Between all the statistics, graphs and technical language, some find it difficult to conceptualize the real local impacts of climate change. On April 13, Jody Roberts, Director of the Institute for Research at the Chemical Heritage Foundation, spoke to the Hamilton community about art’s ability to help people visualize the pressing consequences of environmental shifts. His lecture, titled “Sensing Change: How Art and Science Work to Communicate Climate Change,” was the final event in the Levitt Center’s Sustainability Lecture Series.

Roberts’ talk centered on the Chemical Heritage Foundation’s current temporary exhibit, “Sensing Change,” which explores the ways artists and scientists understand the “highly technical” issue of climate change. The exhibit has been on display since July 2013 at the foundation’s museum in Philadelphia.
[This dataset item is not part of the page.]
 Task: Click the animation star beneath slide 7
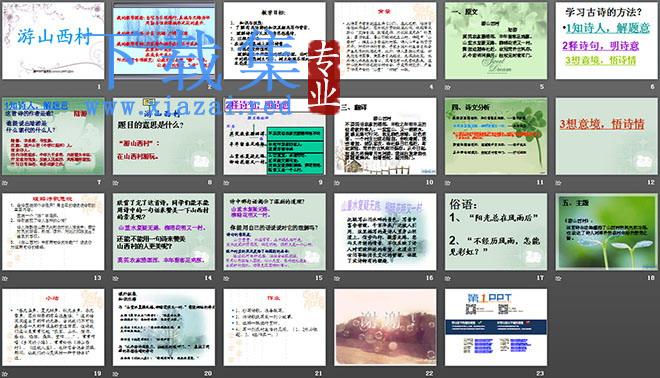tap(5, 183)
After providing an overview of the exhibit’s goals, Roberts described a number of its installations in detail.

One of the installations, “Waters: Glacier and Bucks” by Diane Burko, juxtaposes aerial images of receding glaciers against photographs of floodwaters in her Pennsylvania hometown. Roberts explained how the piece attempts to show audiences the connection between abstract representations of climate change and the local weather patterns they experience every day.
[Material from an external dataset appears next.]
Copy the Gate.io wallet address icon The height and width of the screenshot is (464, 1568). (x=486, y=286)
Many of the exhibit’s works reflect a similar goal.

“Village Green” by Vaughn Bell presents visitors with small terrariums suspended from the ceiling and asks them to poke their head through an opening in the bottom. By providing a “worms-eye view” of the “mini-ecosystems,” the installation seeks to give participants a powerful sensory connection to the natural world.

“Sensing Change” also includes two external installations exhibited in public spaces. “Particle Falls” by Andrea Polli features a projection of blue light on the outer wall of the Wilma Theater in downtown Philadelphia, overlaid by orange dots. The dots come and go every fifteen seconds to reflect real-time shifts in the area’s air pollution measurements.

The other external installation, HighWaterLine by Eve Mosher, is a performance piece scheduled to take place April 27. Along the city’s riverfront, the artist will trace a line in blue chalk ten feet above sea level, marking the area that will flood if water levels continue to rise. Roberts hopes the performance will start a conversation about the pressing impacts of climate change on local coastal communities.

In addition to its artistic representations of environmental change, the “Sensing Change” exhibit includes an online oral history project featuring interviews with nine atmospheric scientists.

“Despite its impact, climate change often seems distant and abstract,” said Roberts. With “Sensing Change,” the Chemical Heritage Foundation seeks to “use art… as a conversation starter, rather than the end of a conversation.”